Application 17/812,984 is a continuation of application No. 16/189,040, filed on Nov. 13, 2018, granted, now 11,392,591.
Application 16/189,040 is a continuation of application No. 15/233,149, filed on Aug. 10, 2016, granted, now 10,127,289, issued on Nov. 13, 2018.
Claims priority of provisional application 62/207,335, filed on Aug. 19, 2015.
Prior Publication US 2022/0374454 A1, Nov. 24, 2022
This patent is subject to a terminal disclaimer.
Int. Cl. G06F 16/00 (2019.01); G06F 16/2457 (2019.01); G06F 16/35 (2019.01); G06F 16/9535 (2019.01); G06F 16/28 (2019.01); G06F 18/23 (2023.01)

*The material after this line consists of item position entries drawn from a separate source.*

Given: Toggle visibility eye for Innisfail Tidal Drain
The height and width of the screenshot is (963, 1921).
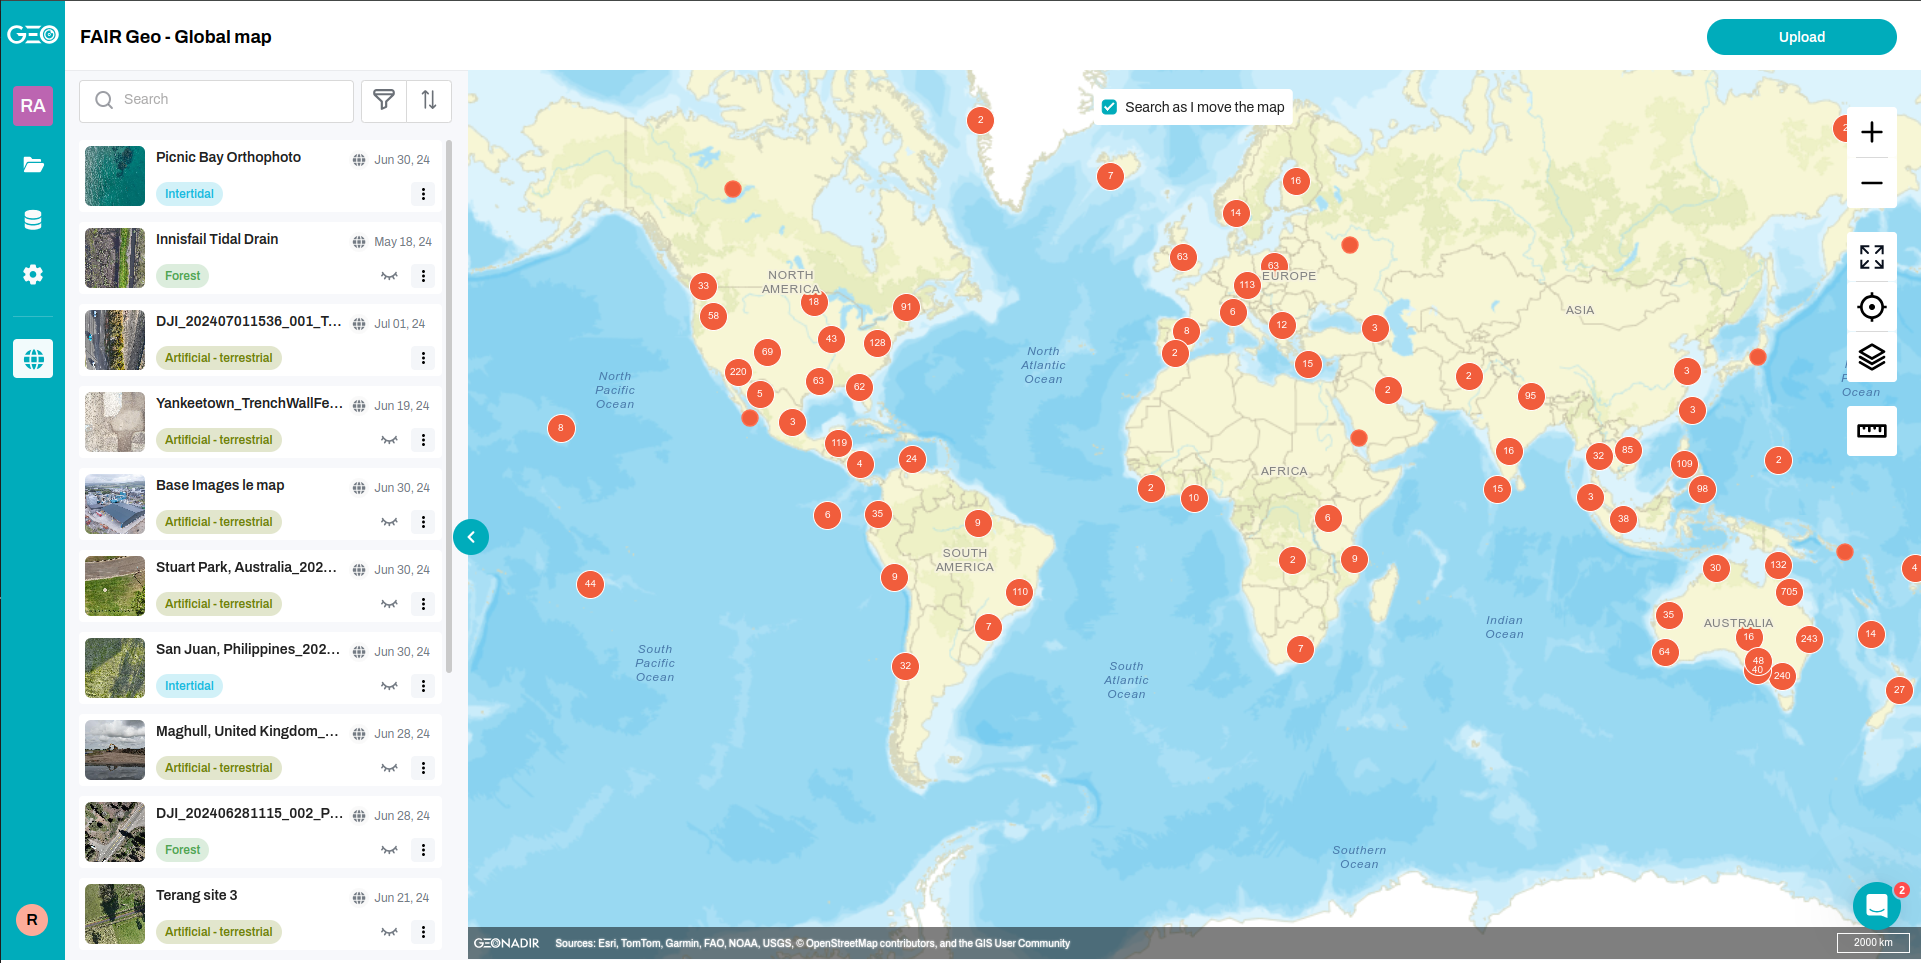Looking at the screenshot, I should 389,276.
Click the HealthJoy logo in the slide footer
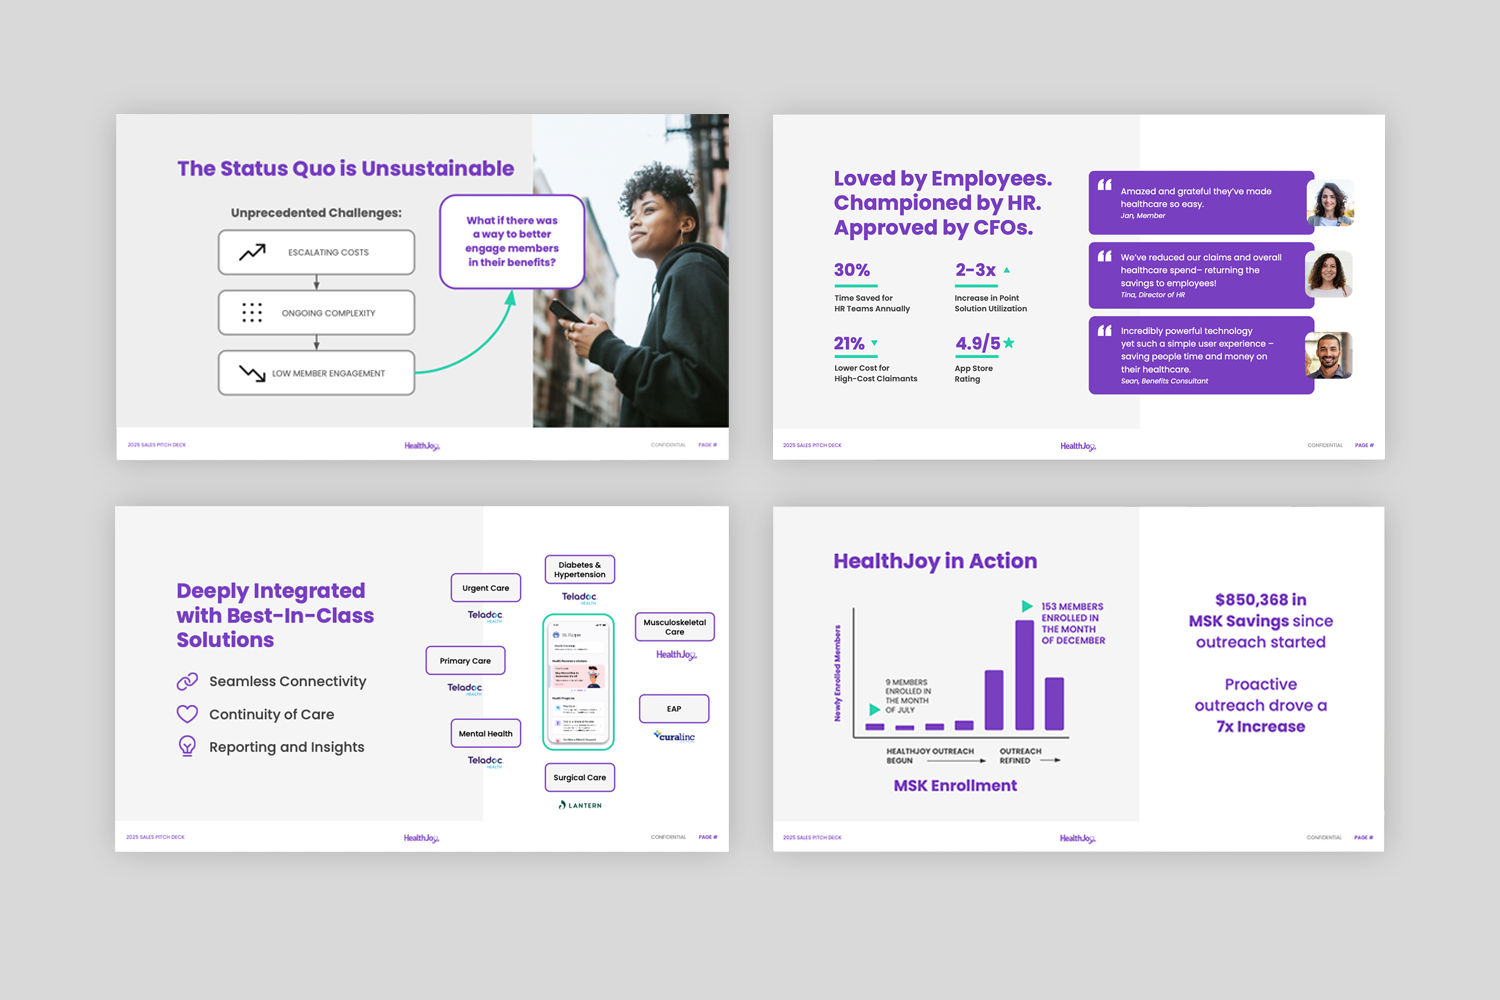This screenshot has height=1000, width=1500. (x=420, y=445)
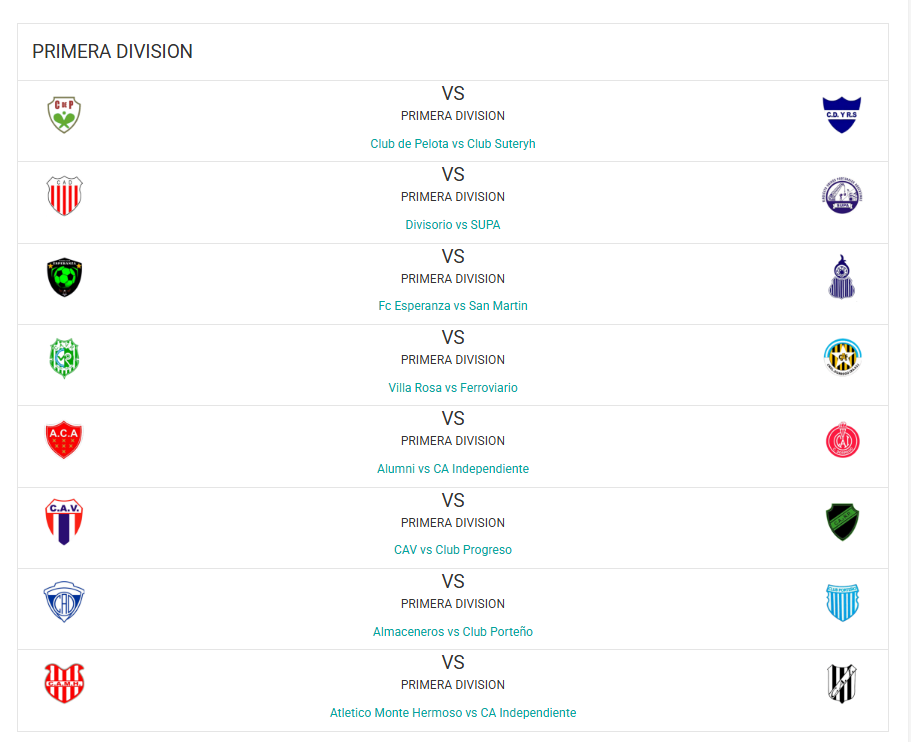Follow the Villa Rosa vs Ferroviario link
This screenshot has height=742, width=911.
(453, 388)
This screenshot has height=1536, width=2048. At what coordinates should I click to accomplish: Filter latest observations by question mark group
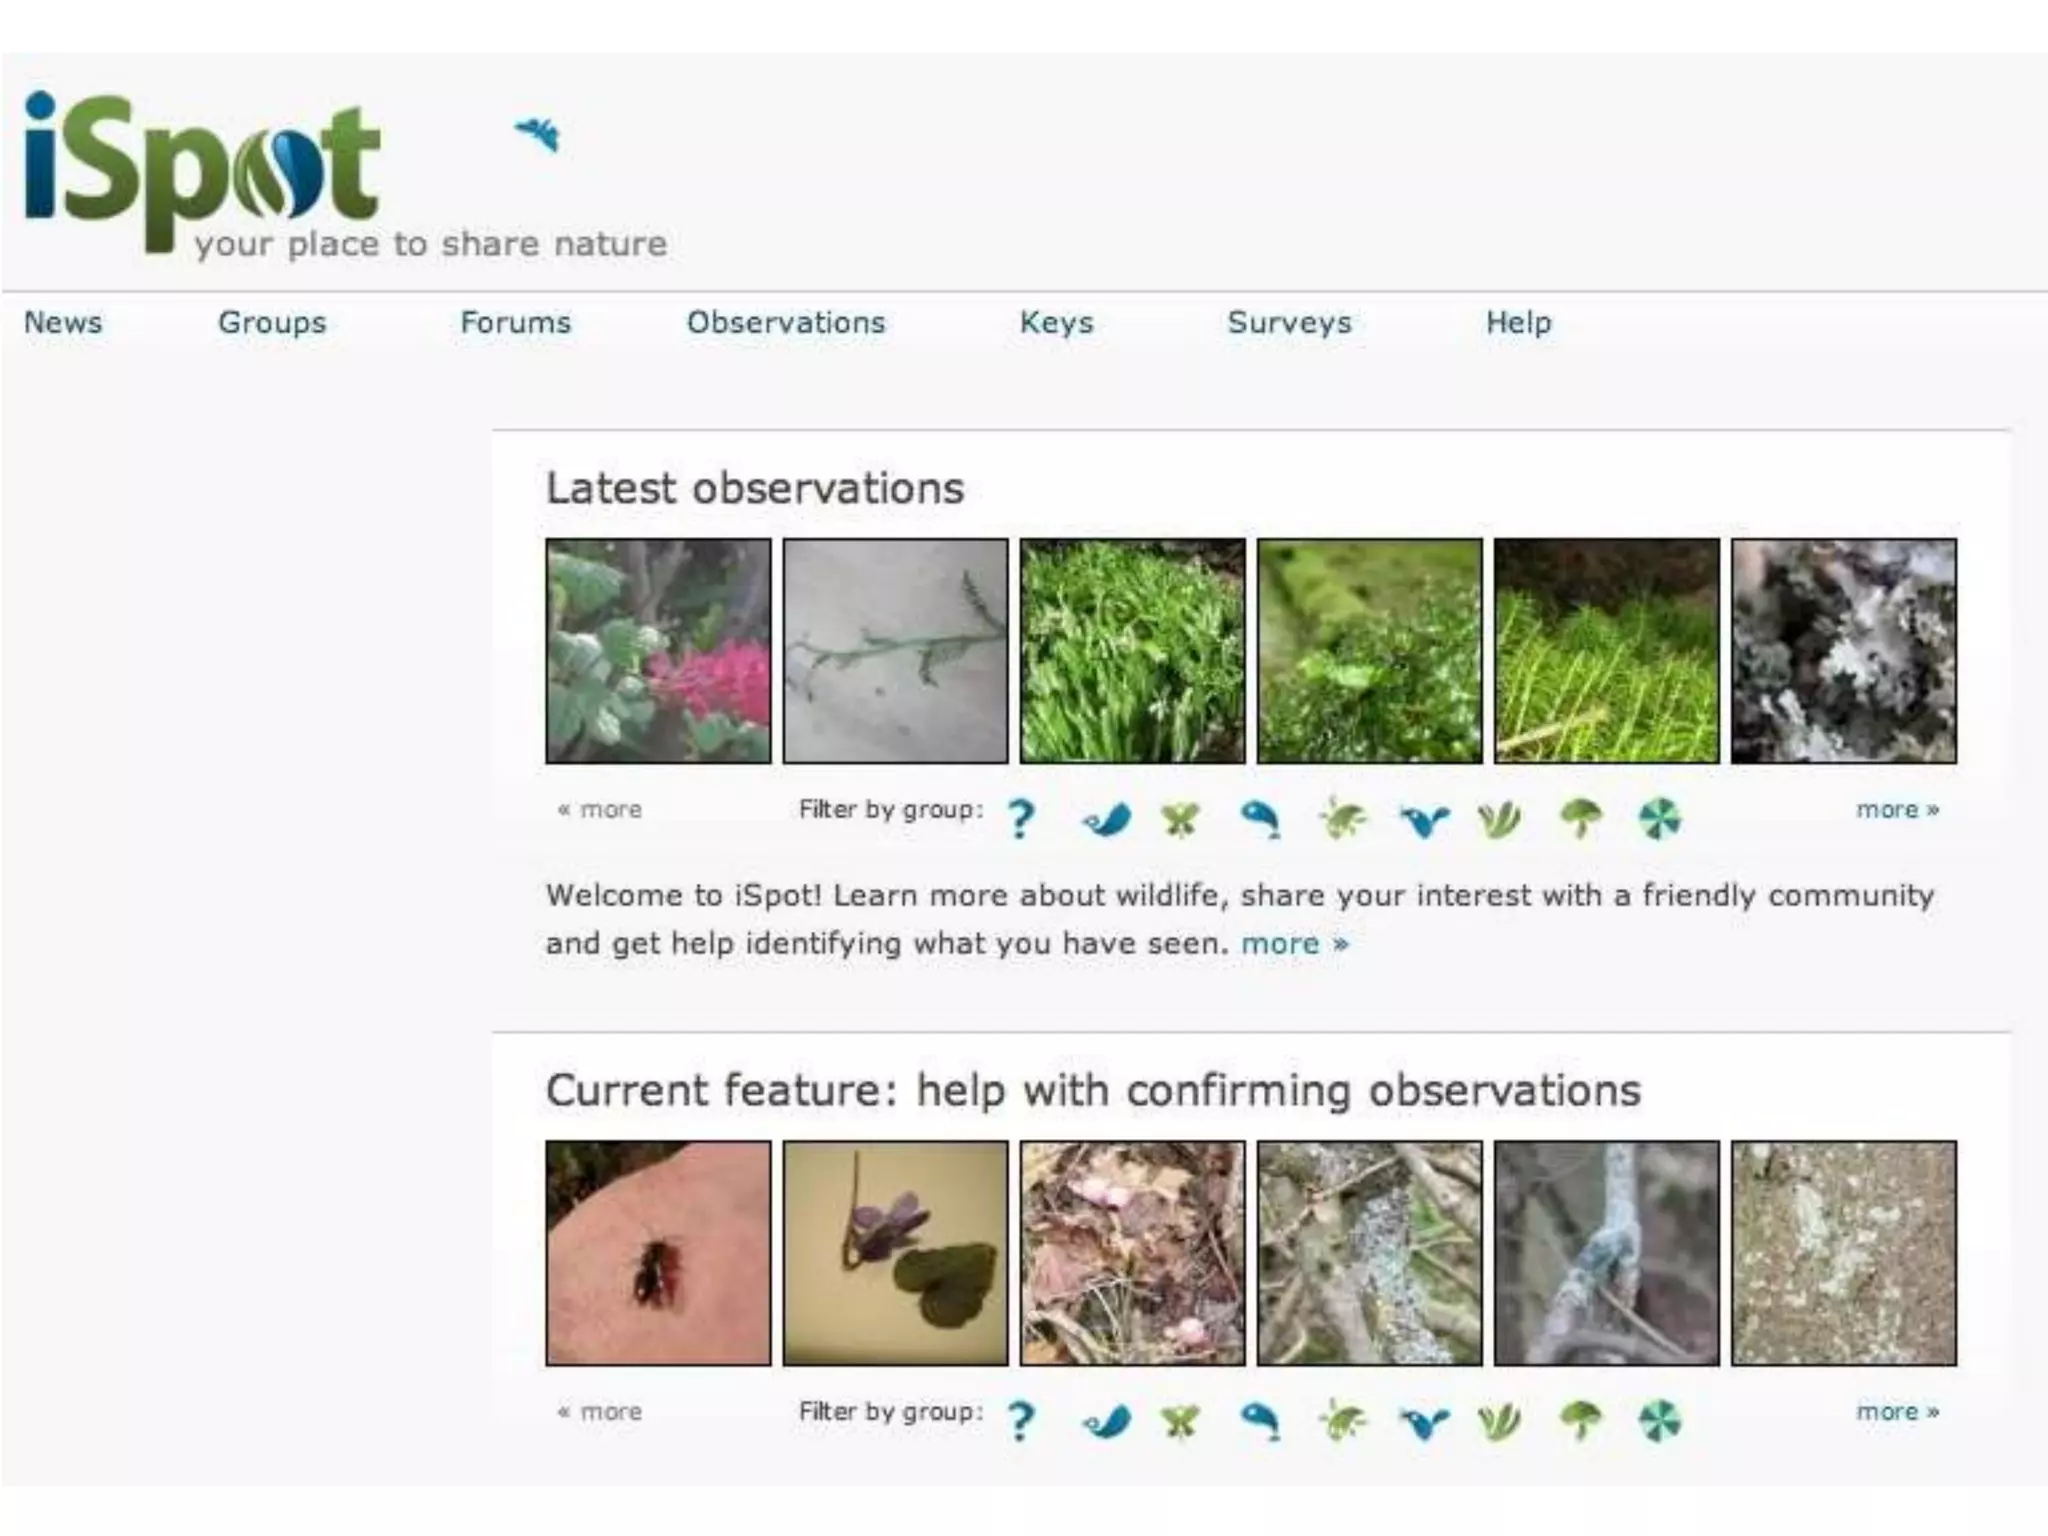pyautogui.click(x=1020, y=819)
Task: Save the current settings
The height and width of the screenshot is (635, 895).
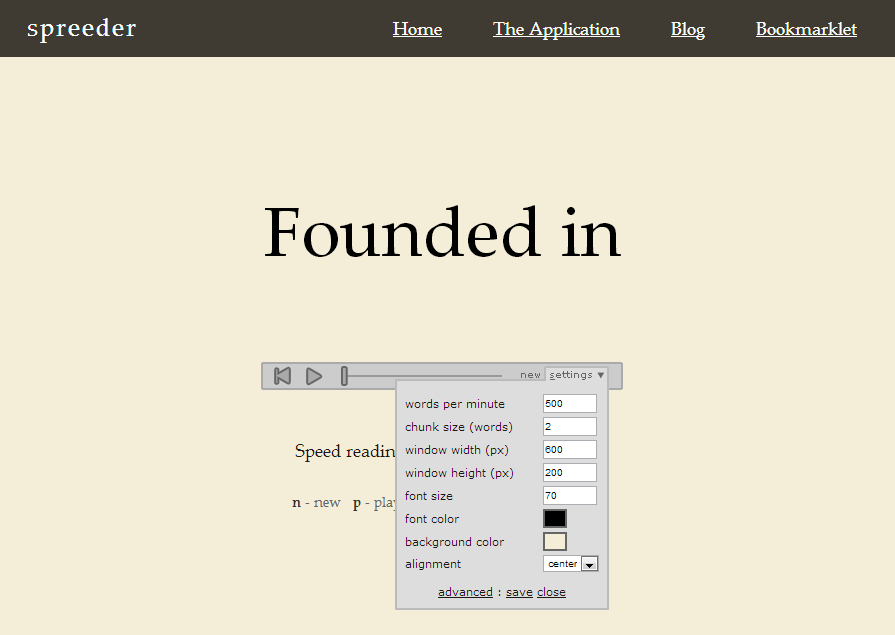Action: (x=519, y=591)
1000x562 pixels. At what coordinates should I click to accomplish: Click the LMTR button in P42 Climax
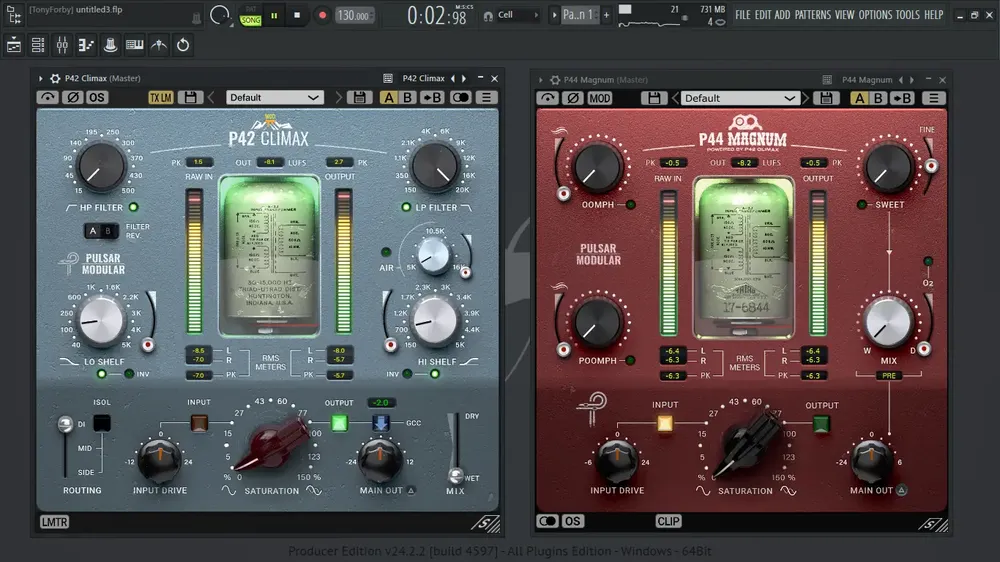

CPC G06F 16/24578 (2019.01) [G06F 16/285 (2019.01); G06F 16/35 (2019.01); G06F 16/9535 (2019.01); G06F 18/23 (2023.01)] 20 Claims
OG exemplary drawing
 
1. A method comprising:
obtaining a first plurality of records, wherein each record of the first plurality of records is associated with a respective entity and comprises a first one or more fields;
obtaining a second plurality of records, wherein each record of the second plurality of records is associated with a respective entity and comprises a second one or more fields;
generating a plurality of record pairs, wherein each record pair in the plurality of record pairs comprises a respective first record from the first plurality of records and a respective second record from the second plurality of records, and wherein at least one field of the first record differs from a corresponding field of the second record;
applying a blocking model to the plurality of record pairs to generate a plurality of groups of record pairs, wherein the blocking model generates individual groups of record pairs based at least in part on relationships between individual fields of the first one or more fields and individual fields of the second one or more fields;
causing a client computing device to present at least a portion of the plurality of groups of record pairs to a user;
receiving, from the client computing device, user feedback identifying one or more bad groups of record pairs;
retraining the blocking model and generating an updated plurality of groups of record pairs based at least in part on the user feedback;
identifying, based at least in part on the updated plurality of groups of record pairs, a respective cluster of record pairs for each record in the first plurality of records, wherein each record pair in the cluster includes the record;
determining, based at least in part on one or more criteria for evaluating clusters, that each cluster of record pairs corresponds to a respective entity;
identifying, for each cluster of record pairs, a respective record in the second plurality of records based at least in part on the record pairs in the cluster; and
outputting the clusters of record pairs and the respective record in the second plurality of records to the client computing device.